London Fire Death Toll Expected to Rise Significantly
LONDON (AP) — London firefighters combed through a burned-out public housing tower Thursday in a grim search for missing people as police and the prime minister launched investigations into the deadly inferno, with pressure building on officials to explain the disaster and assure that similar buildings around the country are safe.
At least 17 people were killed as flames raced through the 24-story Grenfell Tower early Wednesday, trapping people inside their apartments. Many people remained unaccounted for Thursday, and officials weren’t sure exactly how many were missing. But they expected the death toll to rise significantly.
London Police said a criminal investigation had been launched, and Prime Minister Theresa May announced a public inquiry, a type of probe that’s used to investigate issues of major public concern.
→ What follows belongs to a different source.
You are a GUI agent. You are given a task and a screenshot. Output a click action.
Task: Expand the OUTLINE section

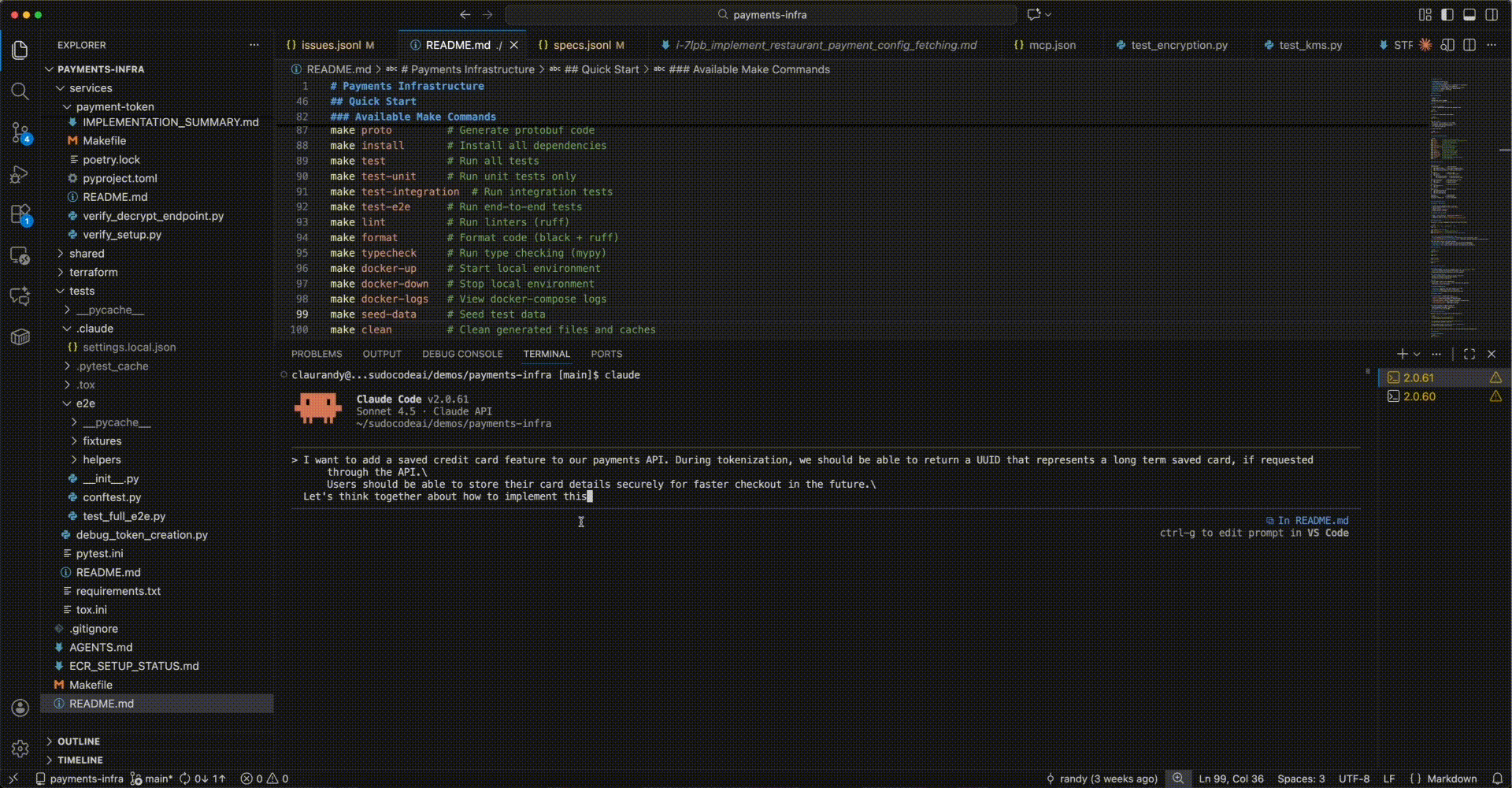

“People deserve answers. The inquiry will give them that,” said May, who set aside her efforts to form a new government Thursday to visit the scene of the blaze.
Residents of the huge Grenfell public housing complex, which had 120 apartments that housed as many as 600 people, said their warnings about possible fire risks had been ignored for years. The tower — in the working-class, multi-ethnic North Kensington neighborhood — is owned by the local government in the borough of Kensington and Chelsea.
Fire safety engineers were stunned at how rapidly the fire spread, engulfing the building in less than an hour in the middle of the night and preventing firefighters from reaching many people inside. Some jumped to their deaths rather than face the flames, and witnesses reported seeing small children thrown from the tower by their families in a desperate bid to survive.
Firefighters trying to race into the building were protected from the falling debris by police officers who placed riot shields over their heads.